Bruno evidencia o seu profundo sentido de Igreja, ele que foi capaz de esquecer o "seu" projecto para responder aos apelos do Papa. Consciente de que a caminhada pelas longas estradas da santidade não se concebe sem a obediência à Igreja, ele mostra-nos também que o verdadeiro caminho no seguimento de Cristo exige o entregar-se nas suas mãos, manifestando no abandono de si um acréscimo de amor. Esta atitude mantinha-o sempre na alegria e no louvor constantes. Os seus irmãos observaram que "tinha sempre o rosto repleto de alegria e a palavra modesta" (Introdução ao Pergaminho fúnebre dedicada a São Bruno). Estas palavras delicadas do Pergaminho fúnebre exprimem a fecundidade de uma vida dedicada à contemplação do rosto de Cristo, fonte de eficácia apostólica e força de caridade fraterna. Possam os filhos e as filhas de São Bruno, seguindo o exemplo do seu pai, continuar incansavelmente a contemplar Cristo, montando desta forma "uma guarda santa e perseverante, na expectativa da vinda do seu Mestre para lhes abrir logo que ele bater à porta" (Carta a Raul, n. 4); isto constitui um apelo encorajador a que todos os cristãos permaneçam vigilantes na oração a fim de acolher o seu Senhor!

2. Depois do Grande Jubileu da Encarnação, a celebração do nono centenário da morte de São Bruno adquire hoje um ulterior relevo. Na Carta Apostólica Novo millennio ineunte convido todo o povo de Deus a partir de Cristo, a fim de permitir que todos os que têm sede de sentido e de verdade ouçam bater o coração de Deus e o coração da Igreja. A Palavra de Cristo, "estarei sempre convosco, até ao fim do mundo" (Mt 28,20), convida todos os que têm o nome de discípulos a tirarem desta certeza um renovado impulso na sua vida cristã, força inspiradora do seu caminho (cf. Novo millennio ineunte, 29). A vocação para a oração e para a contemplação, que caracteriza a vida da Cartuxa, demonstra de modo particular que só Cristo pode dar à esperança humana uma plenitude de significado e de alegria.

● **OBJETIVO A**
No texto sobre São Bruno, o que observaram os seus irmãos acerca do rosto dele?
● **OBJETIVO B**
Explique, com base no texto sobre São Bruno, o que o mantinha sempre na alegria e no louvor constantes.
● **OBJETIVO C**
Escreva a continuação do texto sobre São Bruno a partir do ponto em que ele termina.

● **SEGMENTO DE DADOS**
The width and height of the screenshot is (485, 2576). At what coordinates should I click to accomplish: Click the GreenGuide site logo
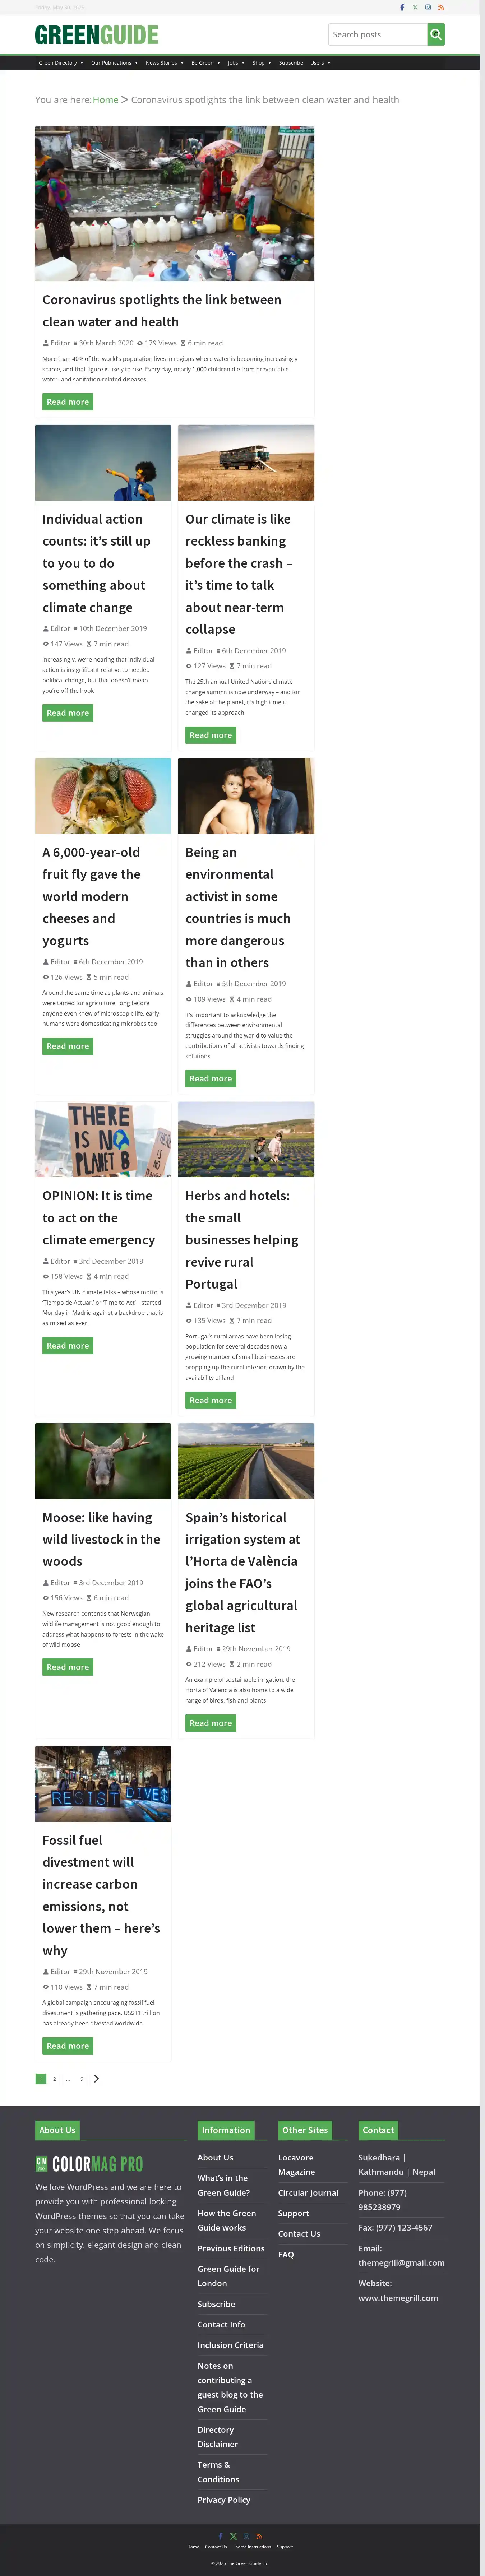click(x=97, y=35)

● **RESPOSTA ESCRITA A**
Observaram que tinha sempre o rosto repleto de alegria.

● **RESPOSTA ESCRITA B**
Bruno tinha consciência de que o caminho da santidade exige obediência à Igreja. Por isso, entregava-se nas mãos de Cristo e manifestava, no abandono de si, um acréscimo de amor. Era esta atitude que o mantinha sempre na alegria e no louvor constantes.

● **RESPOSTA ESCRITA C**
Então, como duvidar um só instante que uma semelhante expressão do puro amor dê à vida da Cartuxa uma extraordinária fecundidade missionária? No retiro dos mosteiros e na solidão das celas, paciente e silenciosamente, os Cartuxos tecem as vestes nupciais da Igreja, "bela como uma esposa que se ataviou para o seu esposo" (Ap 21,2); eles apresentam quotidianamente o mundo a Deus e convidam toda a humanidade para a festa nupcial do Anjo. A celebração do sacrifício eucarístico constitui a fonte e o auge de toda a vida no deserto, conformando com o próprio ser de Cristo todos os que se abandonam ao amor, a fim de tornar visíveis a presença e a acção do Salvador no mundo, para a salvação de todos os homens e para a alegria da Igreja.

3. No coração do deserto, lugar de prova e de purificação da fé, o Pai conduz os homens por um caminho de despojamento que se opõe a qualquer lógica do possuir, do sucesso e da felicidade ilusória. Guigues, o Cartuxo, não se cansava de encorajar todos os que desejavam viver segundo o ideal de São Bruno a "seguir o exemplo de Cristo pobre (para)... participar nas suas riquezas" (Sur la vie solitaire, n. 6). Este despojar-se requer uma ruptura radical com o mundo, que não é desprezo do mundo, mas uma orientação tomada para toda a existência numa busca assídua do supremo Bem: "Vós me seduzistes, Senhor, e eu me deixei seduzir" (Jr 20,7). Feliz é a Igreja que pode contar com o testemunho dos Cartuxos, de total disponibilidade ao Espírito e de uma vida inteiramente dedicada a Cristo!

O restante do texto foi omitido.